I suppose I’m just like everyone else in terms of my ability to remember (or completely forget!) certain meaningful calendar dates. The upcoming birthday of a family member reminded me of the unique circumstances surrounding one of my most positive and memorable experiences with coworkers.
Several years ago, the company I worked for was planning for a significant event that was due to culminate right after the Thanksgiving holiday. It was already an extremely busy time of year with the normal Human Resources administrative tasks during the fourth quarter: benefit enrollments, new policies, hiring, budgets, etc. Throw a long holiday weekend in the mix, and the volume of things that needed to happen in a very short timeframe created high stress levels for a large portion of the management team.
To ensure the organization’s event was executed as planned, I was responsible for a significant administrative portion of the process (Read: get all of the paperwork ready that *may be* needed for a couple of different scenarios). It wasn’t glamorous by any means, and we operated pretty lean, so there was no option for delegation.
I did what I could during normal business hours, but in reality, the best time to get the ‘paper’ part done was when fewer people were around, so for the weeks leading up to the event, I squeezed in a few extra hours each day where I could.
The week of the event arrived. Since I knew I wasn’t going to be in town for my family member’s actual birthday, I made plans to celebrate the night before. Problem was, the night before arrived and the paperwork still wasn’t ready. Since I couldn’t change birthday plans, and I couldn’t change company plans, I just resigned myself that it was going to be a long night. It was crunch time, and I’d do my part to ensure we were ready. This was a significant event and the workload of this timeframe was an anomaly, so it was easy to put my head down and attempt to plow through.
Right before I took a break to go to dinner, two of my co-workers arrived. I’m going to call them ‘friends’ at this point. My friends showed up, unrequested, and took over the “line” I had set up for the time I was away.
Because both are very modest, I know these two thought very little of this “above and beyond” contribution. They were just doing their part to help out. But I guarantee you, it was it was no small gesture and it was extremely meaningful to me. Each year since the event, I take a moment during this week to express my gratitude; I am blessed to have had them as coworkers.
There are a couple of elements to this situation that I want to highlight:
▪ By title/hierarchy/workload, they were under no obligation to help; they saw a need and pitched in.
▪ I didn’t have to ask; they knew what needed to be done and just showed up.
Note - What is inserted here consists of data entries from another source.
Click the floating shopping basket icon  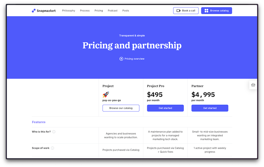coord(253,85)
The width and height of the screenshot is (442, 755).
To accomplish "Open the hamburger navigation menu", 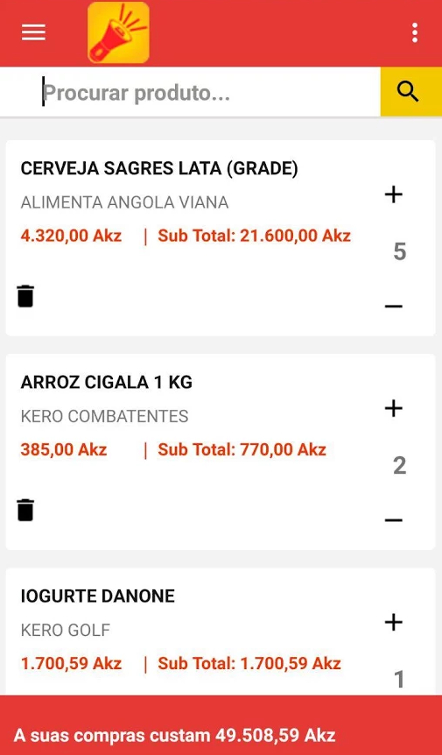I will (x=33, y=32).
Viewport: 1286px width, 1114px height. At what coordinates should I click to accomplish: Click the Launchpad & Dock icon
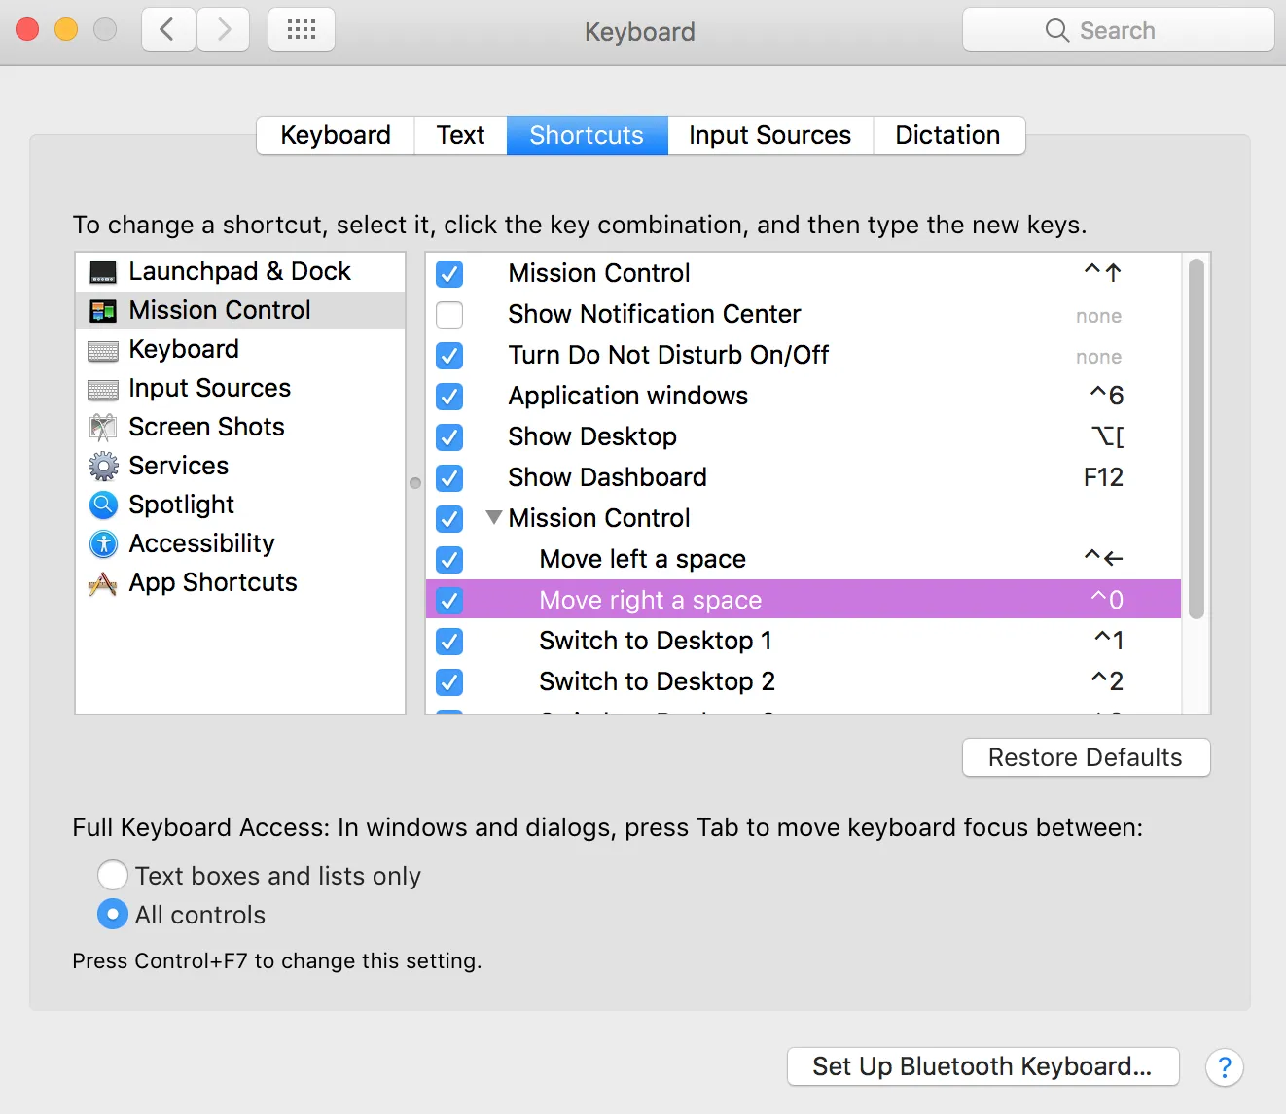pyautogui.click(x=103, y=272)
This meant that I could leave and work would still be done (and their contribution limited the amount of time I was going to have to put in later that night).
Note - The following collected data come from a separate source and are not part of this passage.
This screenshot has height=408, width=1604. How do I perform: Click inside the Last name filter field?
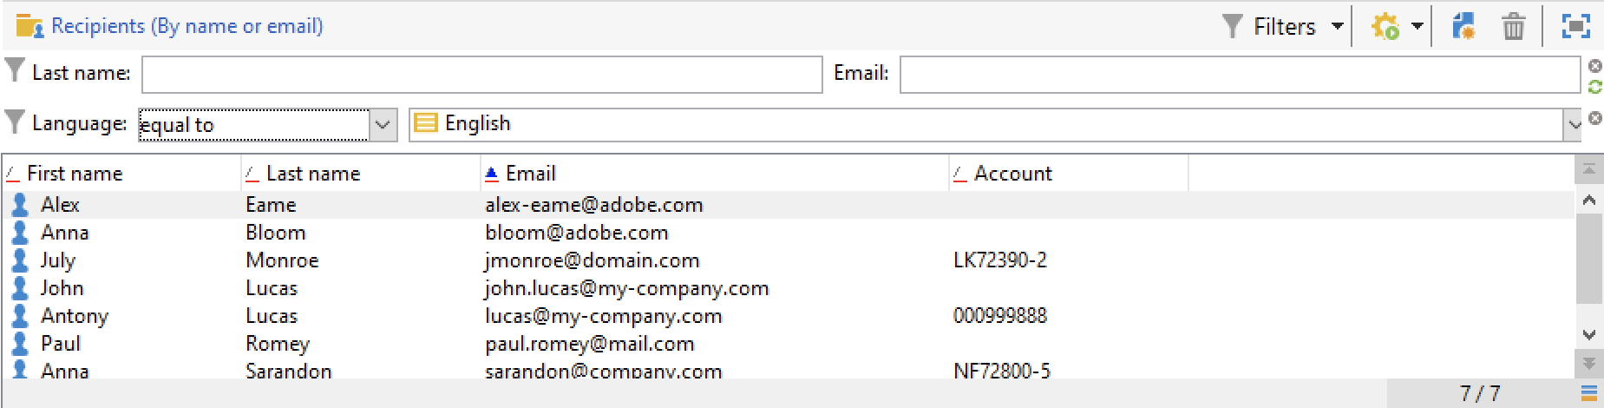[481, 75]
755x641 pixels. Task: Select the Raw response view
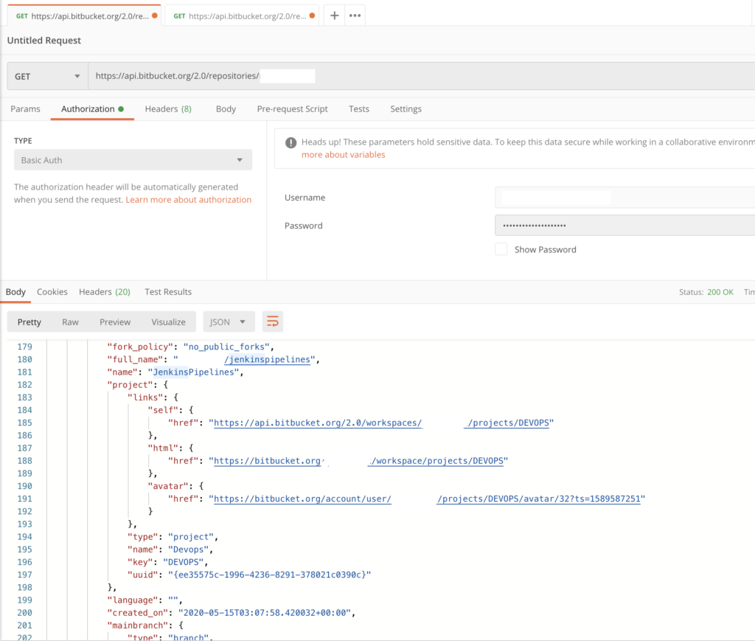70,322
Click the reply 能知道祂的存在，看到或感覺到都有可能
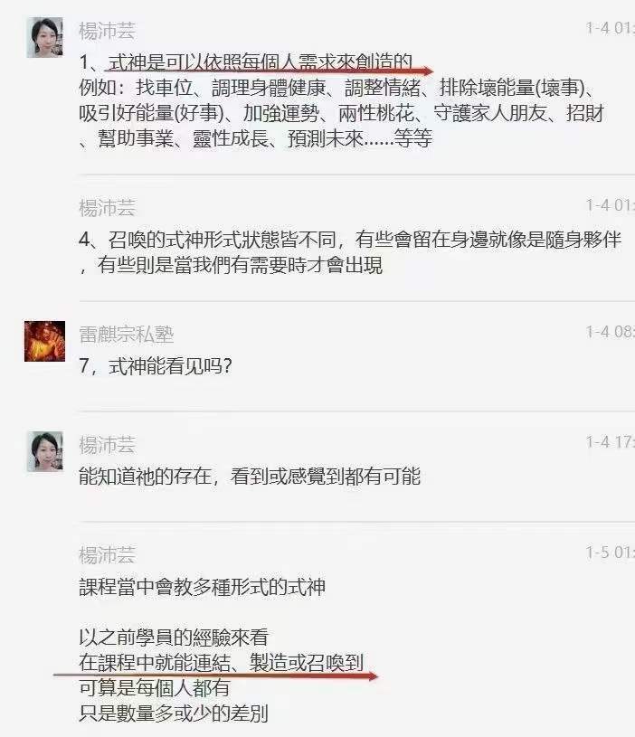This screenshot has height=737, width=635. 250,477
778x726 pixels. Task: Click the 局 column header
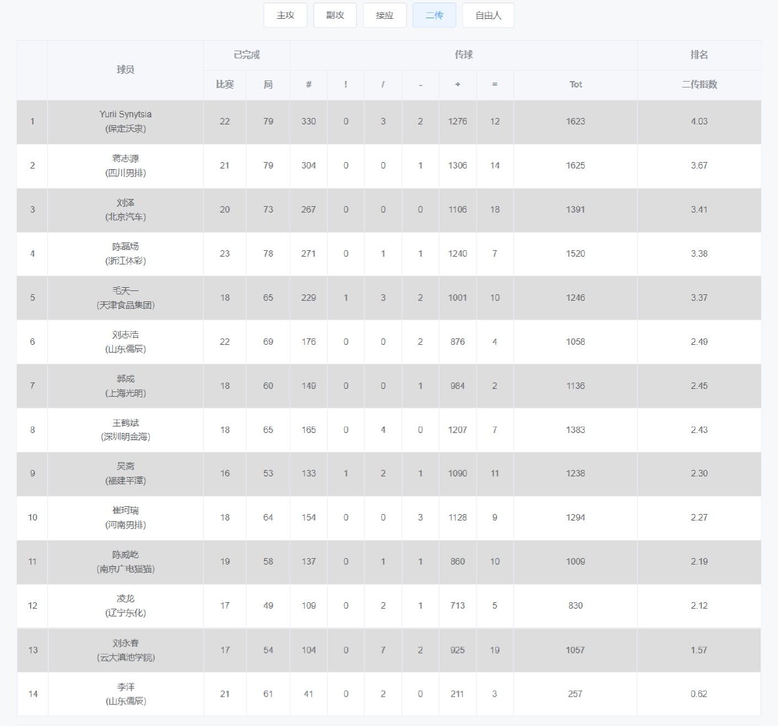[x=268, y=84]
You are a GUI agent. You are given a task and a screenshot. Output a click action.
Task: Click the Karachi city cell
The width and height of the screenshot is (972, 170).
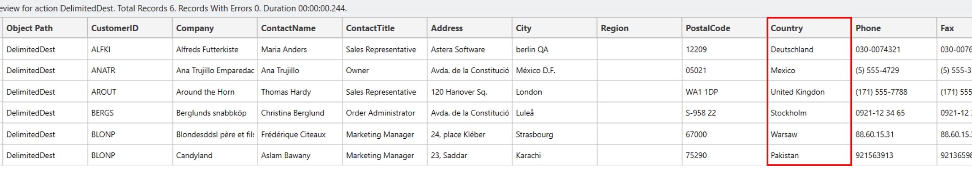tap(528, 155)
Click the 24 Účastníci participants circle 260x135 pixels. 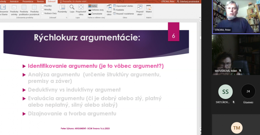click(248, 92)
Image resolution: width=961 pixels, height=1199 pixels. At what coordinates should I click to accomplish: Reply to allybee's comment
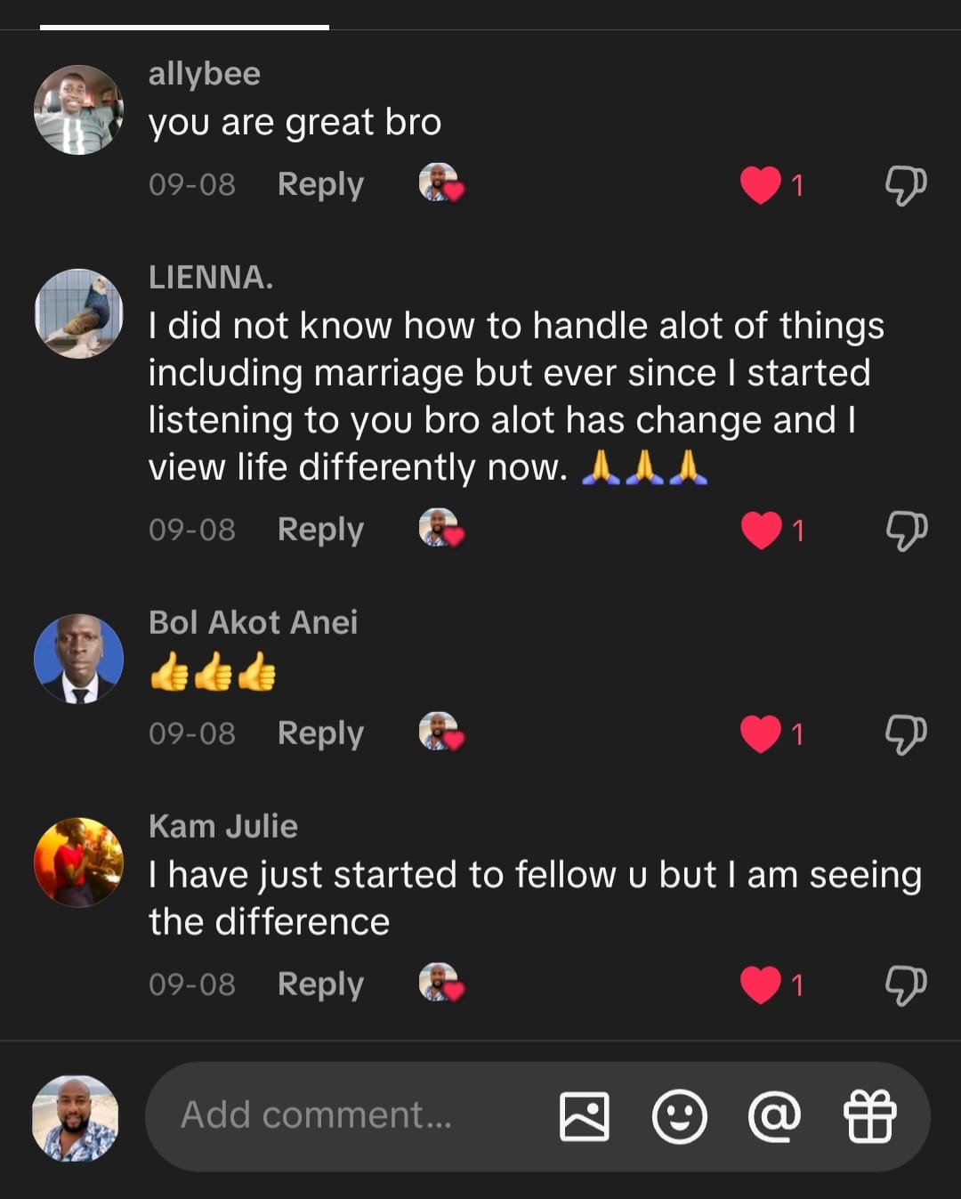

▪ It helped the organization – not just me, not just the team, but the entire organization – put its best foot forward in terms of rolling out this event.
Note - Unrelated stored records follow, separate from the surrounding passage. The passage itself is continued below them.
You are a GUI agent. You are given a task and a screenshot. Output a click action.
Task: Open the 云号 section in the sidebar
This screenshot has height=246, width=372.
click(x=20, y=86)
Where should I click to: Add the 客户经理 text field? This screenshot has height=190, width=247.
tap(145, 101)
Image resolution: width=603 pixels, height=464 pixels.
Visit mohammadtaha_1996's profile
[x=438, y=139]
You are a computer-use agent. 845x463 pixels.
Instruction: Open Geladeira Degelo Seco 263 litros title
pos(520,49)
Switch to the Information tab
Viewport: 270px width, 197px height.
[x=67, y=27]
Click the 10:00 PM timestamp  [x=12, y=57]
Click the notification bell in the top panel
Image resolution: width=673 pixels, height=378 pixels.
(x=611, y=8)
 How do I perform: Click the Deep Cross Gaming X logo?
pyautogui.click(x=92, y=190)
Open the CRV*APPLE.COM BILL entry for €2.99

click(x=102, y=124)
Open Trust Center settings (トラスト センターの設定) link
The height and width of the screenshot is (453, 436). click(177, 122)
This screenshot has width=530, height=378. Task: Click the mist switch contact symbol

It took an extraordinary set of circumstances to allow them to demonstrate this behavior, but I know it’s in their nature to always be that helpful. I assure you, it’s a gesture I’ll never forget. The unselfishness of these colleagues is an example I want to emulate. What team isn’t better when they have humble and hard-working members like this on it?
Leaders, have you demonstrated this level of unselfishness in your organization?
Do you recognize (and acknowledge) it when you see it?
Team members, have you exhibited this level of unselfishness?